- _Trecho fornecido_
==========
Em comparação com outros países da América do Sul, no entanto, um problema se destaca aqui: a violência. O item aparece em segundo lugar na lista dos principais responsáveis por anos perdidos por morte ou incapacidade no Brasil.
Acaba de ser lançado levantamento tido como o mais amplo estudo da história para descrever as causas e a distribuição de doenças, traumas e fatores de risco do mundo. Isso (obviamente) é bom. E isso se mostrou (inesperadamente) ruim.
O chamado GBD 2010 (que poderia ser traduzido, do inglês, como Estudo do Ônus Global das Doenças) chegou causando impacto. Seus defensores alegam, com entusiasmo rotundo, que não há nada semelhante – nem de perto – em abrangência e profundidade na área de epidemiologia. Já os que se sentiram desconfortáveis com o oceano de dados apresentados alegam que os autores não primaram pela transparência.
Pior: os números do estudo vão de encontro a outros – bem aceitos –, vindos, por exemplo, da Organização Mundial da Saúde (OMS).
A métrica utilizada é o Daly (Disability Adjusted Life Years), ou, em tradução livre, Anos de Vida Perdidos Ajustados por Incapacidade. O termo é muito utilizado por pesquisadores para comparar as condições de saúde de diferentes países ao longo do tempo. A medida inclui não apenas anos perdidos, literalmente, mas também os anos que as pessoas vivem sem poder trabalhar, por exemplo, por causa de determinado problema.
==========
- _Ação necessária A_
Com base no trecho sobre o estudo GBD 2010, explique em uma a três frases por que o levantamento se mostrou ruim.
- _Ação necessária B_
Liste todas as siglas que aparecem no trecho sobre o estudo GBD 2010, cada uma com o significado que o próprio trecho lhe atribui.
- _Ação necessária C_
Prolongue o trecho sobre o estudo GBD 2010 a partir do ponto em que ele termina.

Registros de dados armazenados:
==========
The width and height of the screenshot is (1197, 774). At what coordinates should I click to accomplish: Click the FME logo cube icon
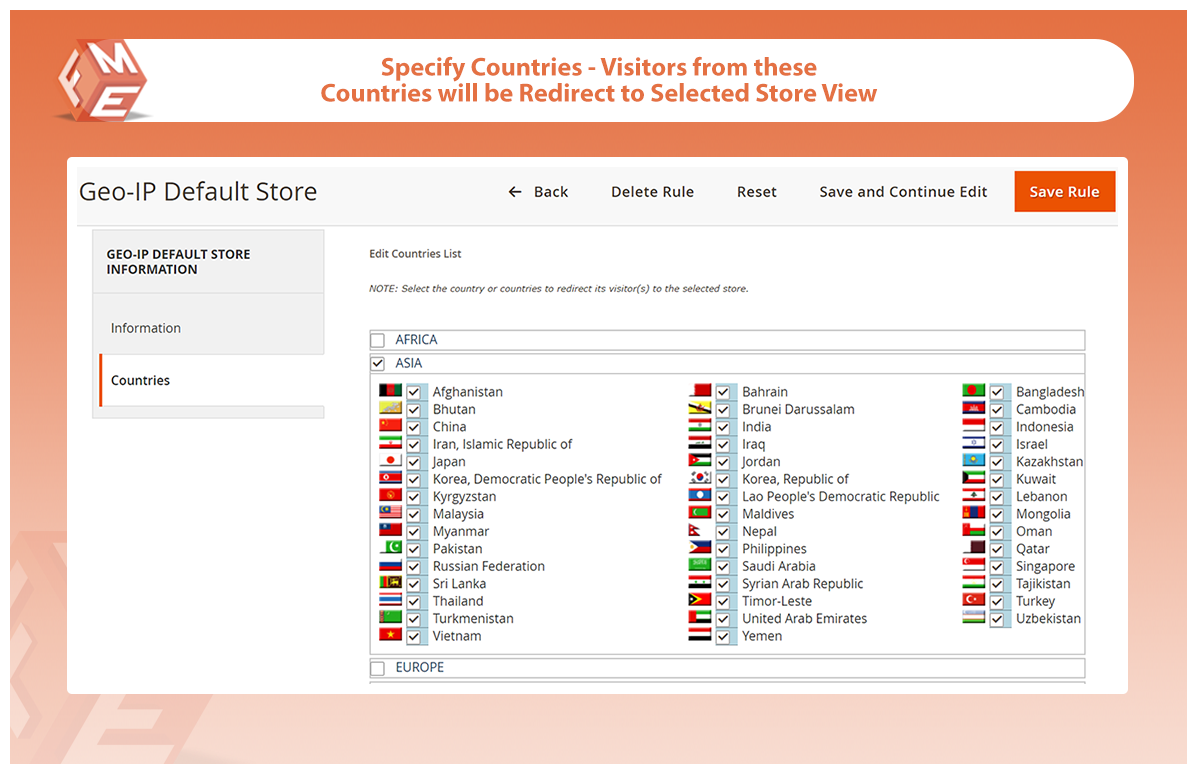102,81
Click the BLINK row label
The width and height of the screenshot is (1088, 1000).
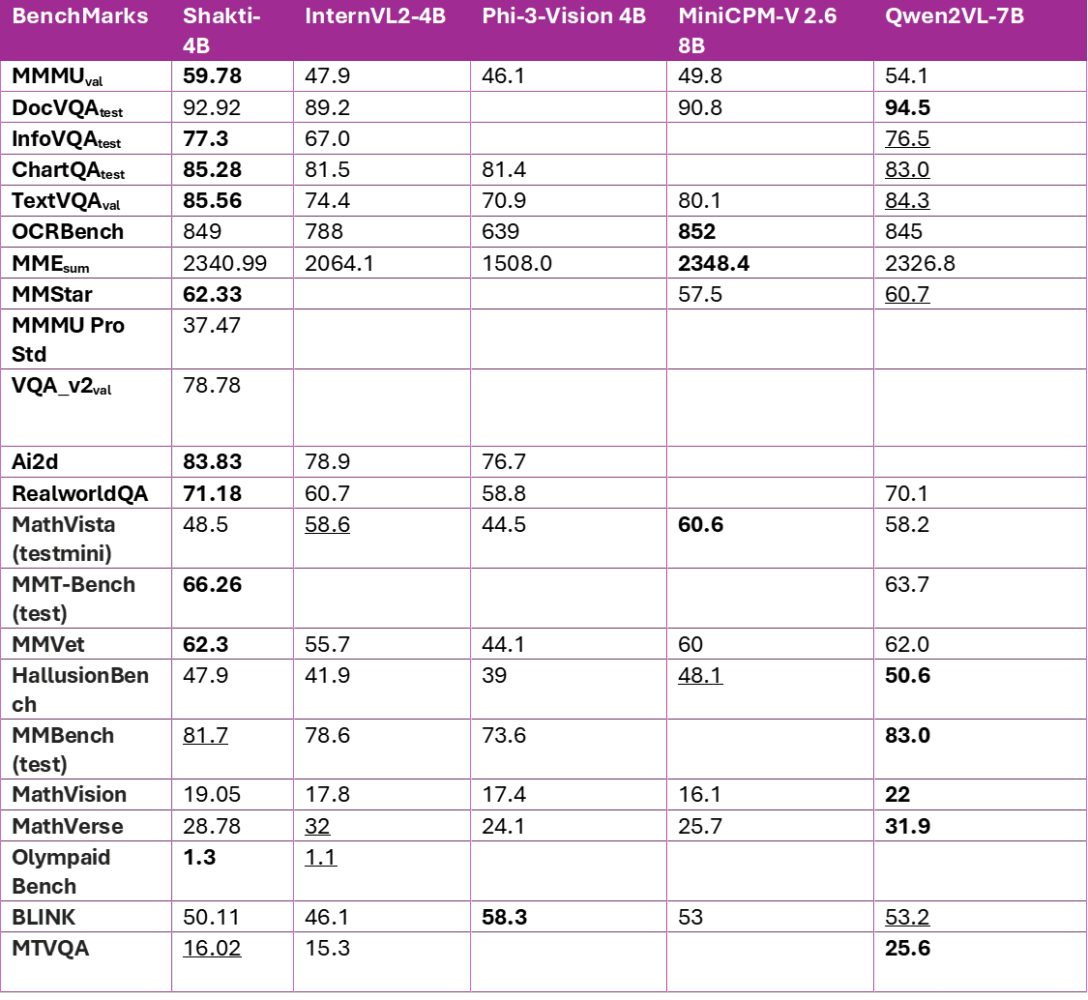44,917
==========
- _Resposta do exercício A_
Os que se sentiram desconfortáveis com o oceano de dados apresentados alegam que os autores não primaram pela transparência. Além disso, os números do estudo vão de encontro a outros, bem aceitos, como os da Organização Mundial da Saúde (OMS).

- _Resposta do exercício B_
- GBD 2010: Estudo do Ônus Global das Doenças
- OMS: Organização Mundial da Saúde
- Daly: Disability Adjusted Life Years, ou Anos de Vida Perdidos Ajustados por Incapacidade

- _Resposta do exercício C_
A substituição de doenças infecciosas por não transmissíveis é uma tendência em muitos países em desenvolvimento. Mostra que as condições sanitárias e o acesso à saúde evoluíram. Mas o aumento do número de mortes por agressão é especialmente preocupante no Brasil, segundo o instituto.
No ranking específico de causas de morte, a violência aparece em quarto lugar tanto em 1990 quanto em 2010 (atrás de doença isquêmica do coração, derrame e infecções respiratórias). O total estimado de mortes por agressão passou de 40.835, em 1990, para 60.534 em 2010, segundo a ferramenta. Entre indivíduos de 20 a 24 anos, representa 49% das mortes.
Apenas dois países da América do Sul – Colômbia e Venezuela – apresentam um cenário pior que o Brasil nesse sentido. Na Argentina, na Bolívia e no Uruguai, o item nem aparece entre as dez principais causas de morte.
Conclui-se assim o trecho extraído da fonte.